The bottom line is that undersea volcanoes are difficult to spot and monitor, but having detected a potentially lively specimen, it bears investment in the expensive technology to keep an eye on it.

Indeed, since the discovery that Kolumbo's magma chamber is growing, its monitoring has improved, Paulatto says.

The team is not saying that an eruption is imminent, or even inevitable. But with the new information, they can say how big its eruption might be and what hazards might ensue, Paulatto explains.

"The magma reservoir is estimated to be about 1.4 cubic kilometers in size, which sounds large, but it's quite small in terms of volcanoes. For comparison, one of the biggest we know of is in the Andes and is 500,000 cubic kilometers in size," he says.

The maximum eruption size is perhaps half the volume of its chamber, he says: "Typically, not the whole reservoir erupts."

A Kolumbo submarine eruption would have similarities to the Hunga-Tonga Hunga blast in 2021, but Hunga-Tonga Hunga's ejecta and energy was probably a good ten times greater than what Kolumbo might produce, Paulatto reassures.

On the logarithmic volcanic explosivity index, which ranges from zero (non-explosive) to eight (mega-colossal), Hunga-Tonga Hunga produced a category-5 eruption but Kolumbo might produce a category-4.

But based on the historic and archaeological record of its 1650 blast, its eruption will likely generate tsunamis perhaps up to dozens of meters in height, he projects. That will be highly destructive in the local Aegean.

https://www.youtube.com/watch?v=LGAwfXG8bDw

But because the trigger of the tsunamis would be a geographical pinpoint, not tectonic unrest causing a rent in the sea bed, the amplitude of the tsunami ought to rapidly decay with distance.
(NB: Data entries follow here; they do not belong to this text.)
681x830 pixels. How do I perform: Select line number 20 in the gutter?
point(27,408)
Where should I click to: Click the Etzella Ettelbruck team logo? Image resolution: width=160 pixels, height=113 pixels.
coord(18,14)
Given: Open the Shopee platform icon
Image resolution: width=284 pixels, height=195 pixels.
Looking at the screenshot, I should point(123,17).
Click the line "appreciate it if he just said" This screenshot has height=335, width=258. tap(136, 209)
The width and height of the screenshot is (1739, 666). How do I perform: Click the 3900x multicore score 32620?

Over in Israel and Lebanon their energy may have largely dissipated, though danger cannot be dismissed.

Weinstein notes, the nearby isles such as Santorini and the Cycladic Islands would be the worst affected because the interaction of magma and seawater usually produces ‘base surges’, gas-rich blasts with velocities of hundreds of kilometers per hour, that can travel laterally over the surface of the sea and slam into nearby communities within minutes.

The 1650 eruption sent ash-fall all the way to Anatolia, today's Turkey, but historical records don't indicate a problem beyond white powder covering the fields, which would have washed away with the first rain.
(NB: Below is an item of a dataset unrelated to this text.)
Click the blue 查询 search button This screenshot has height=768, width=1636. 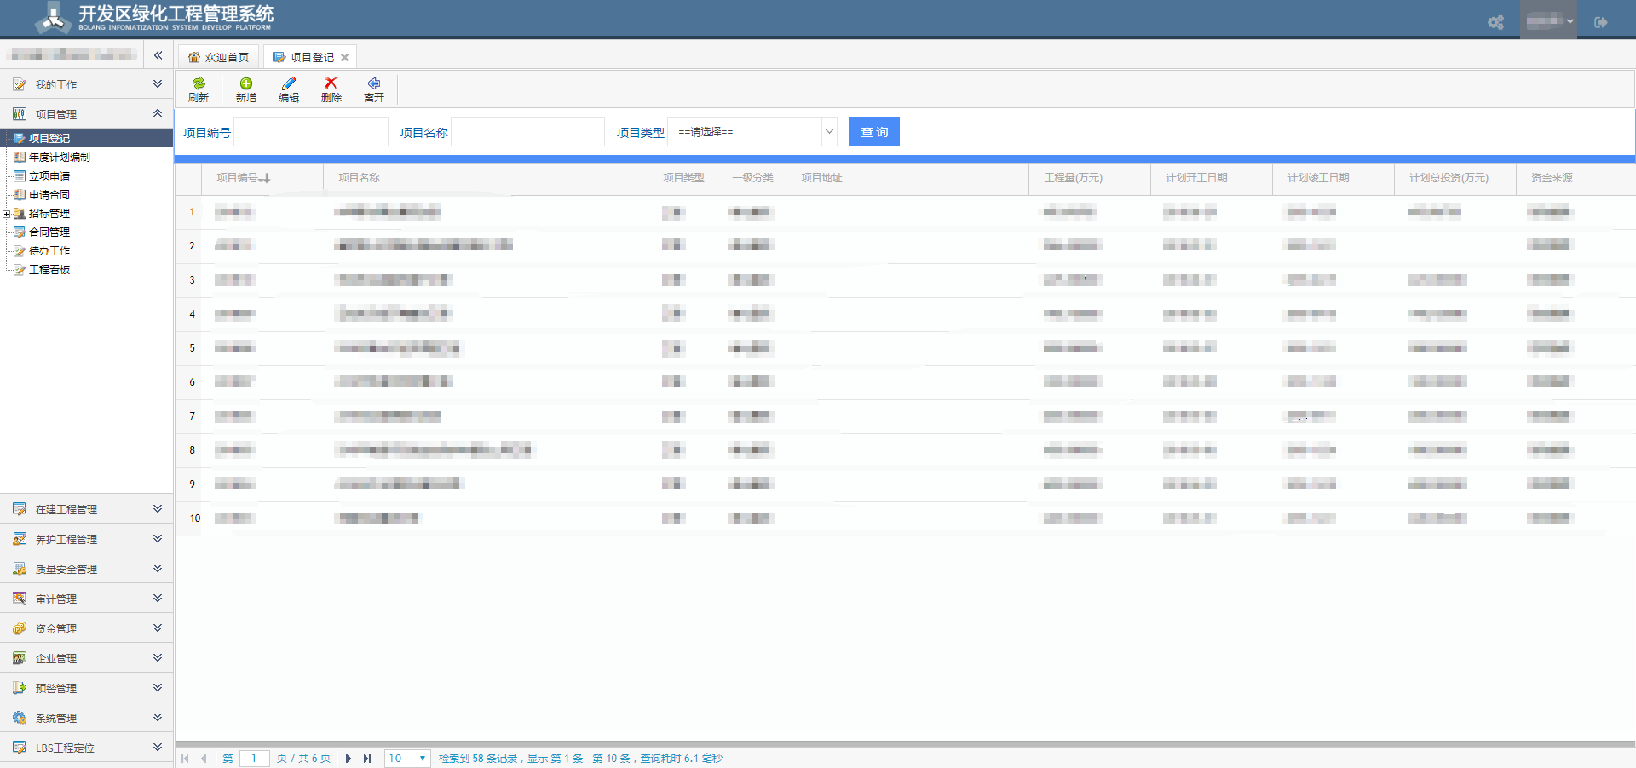(x=873, y=132)
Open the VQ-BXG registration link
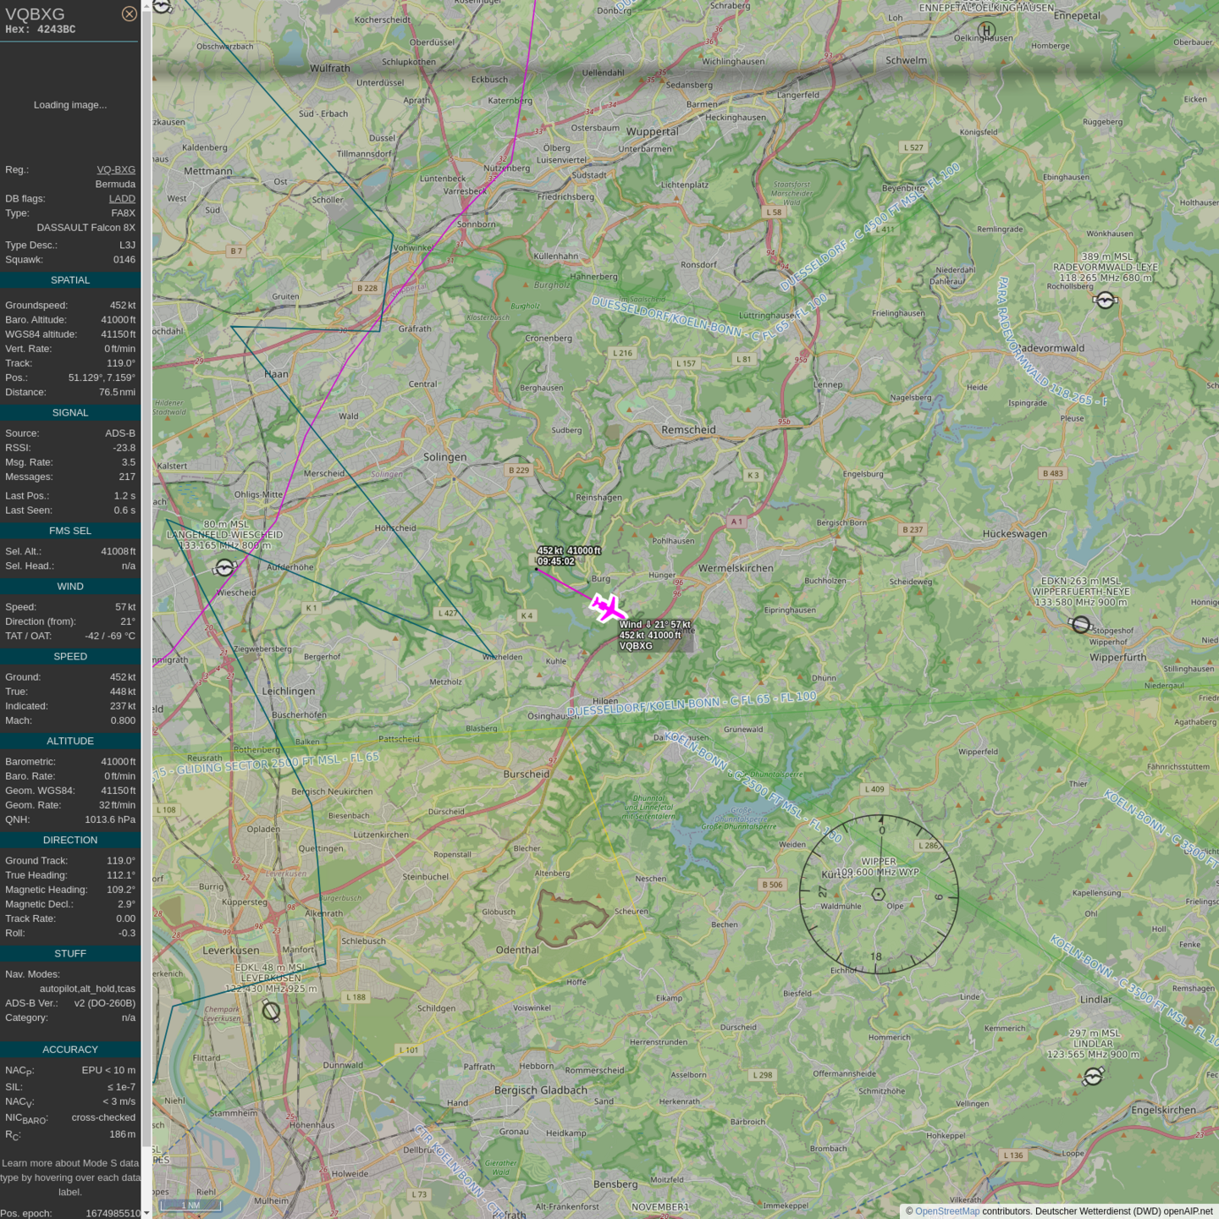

"And Israel and Middle East are even further," Paulatto points out. "We can put better constraints on this with modeling."

With cutting-edge monitoring systems in place, an eruption can be predicted as much as a few days ahead of the event. But given that the growing magma chamber beneath submarine Kolumbo took scientists by surprise, the researchers warn that there are probably more like it.